Notably, this is really fast for an analysis of so many complex case reports. Apparently, Dr. Høeg started her “analysis” in July and by late summer had come to her conclusions! Maybe she’s a fast worker, but more likely she found what she wanted. Moreover, there is nothing in Dr. Høeg’s pre-pandemic career as a sports medicine doctor to suggest why we should consider her evaluation of VAERS reports to be superior to that of FDA career professionals. Even though she does have a PhD in epidemiology and public health, her subject of expertise was not infectious disease or vaccines, but rather eye disease, with a focus on adult visual impairment, eye disease prevalence, and vision-screening outcomes in a Danish adult population (via the Danish Rural Eye Study). It is remarkably difficult to find her PhD thesis (and I’ve failed thus far). As a result, I’ve had to rely on her submitted CV (which, oddly enough, does not list the title of her PhD thesis) and other disparate sources to make this best guess. I am, however certain that her PhD and pre-pandemic research had nothing to do with vaccines or respiratory viruses like SARS-CoV-2 and that her prepandemic publications nearly all had to do with ophthalmology or sports medicine.
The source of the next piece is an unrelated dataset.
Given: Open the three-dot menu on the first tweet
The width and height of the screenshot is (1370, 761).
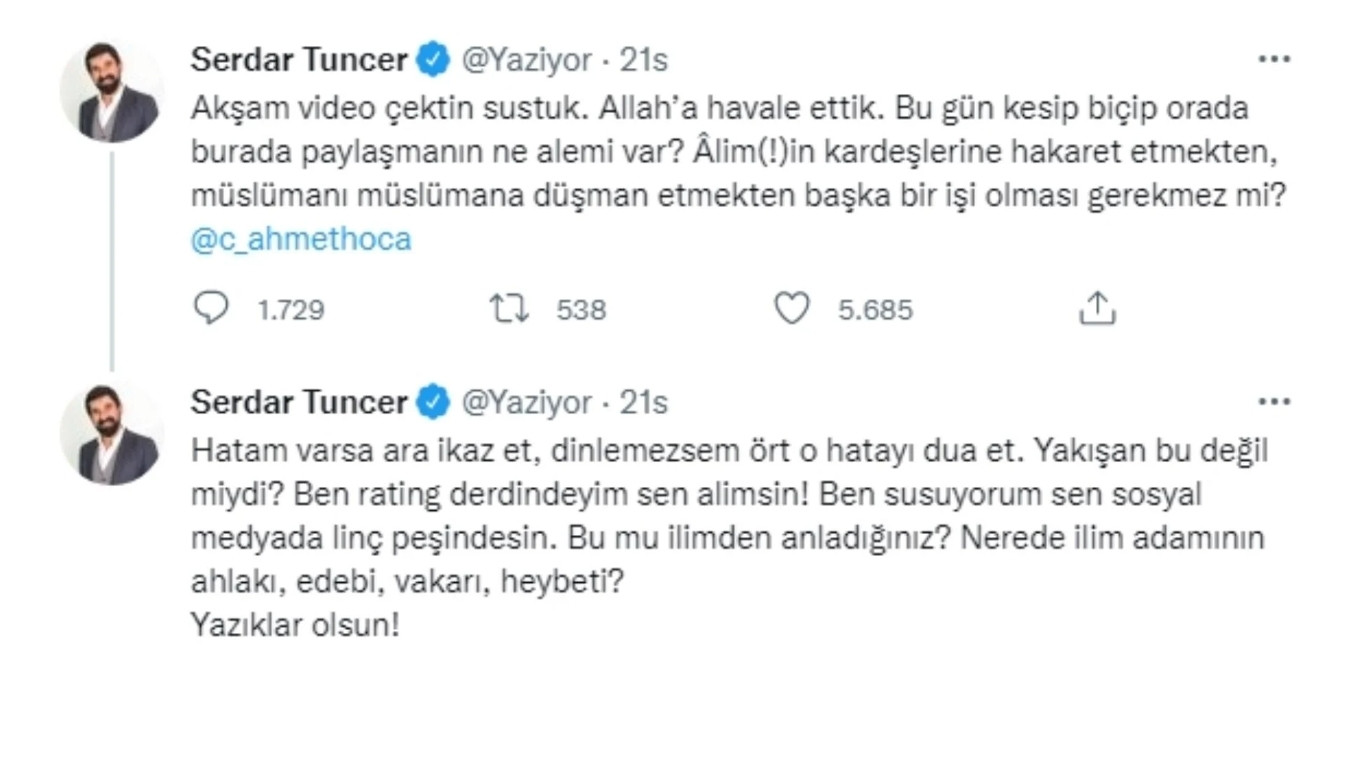Looking at the screenshot, I should [x=1275, y=60].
It would be one thing if we could examine the methodology used by Dr. Høeg and her team to assess causality. Who knows? Although it’s unlikely, she might actually have figured out a better way of assessing VAERS reports for causality than what the FDA used before. Without knowing how this new analysis is carried out, though, it is not unreasonable to be very doubtful, given her background.

It’s also very convenient for Dr. Prasad that none of the CBER staff can really respond publicly and even more convenient that he doesn’t actually present data and analysis of the cases. He didn’t describe how Høeg re-examined the cases and what she did that was different from career FDA staff did. Nor did he explain how her methods were superior to existing longstanding FDA processes for evaluating adverse events after not just the use of a vaccine, but the use of any drug regulated by the FDA. His entire argument in this email seems to boil down to, “Trust us, bro” and “My way or the highway.”

Another thing that got my skeptical antennae a’twitchin’ was, despite Dr. Prasad’s expressed anger at leaks, a sneaking suspicion that I can’t shake that wonders: Was this memo meant to be leaked? Otherwise, why send it by general email to CBER staff, given how easy it is to forward an email to a reporter and knowing that most CBER staff are hostile to his approach, mainly because Dr. Prasad has no special expertise in vaccines or biologics, certainly not compared to career CBER staff. If so, this memo/email falls clearly under Tactic #1: Co-opt the CDC to change its evidence-based policy-making apparatus to policy-based evidence-making designed to fuel antivax messaging. Dr. Prasad has both co-opted CBER evidence-based policy-making and turned it into policy-based evidence-making, the results of which he is using to have CBER and the FDA fuel antivax messaging the “Truth” that COVID-19 vaccines killed at least ten children, a “Truth” covered up by the previous FDA administration.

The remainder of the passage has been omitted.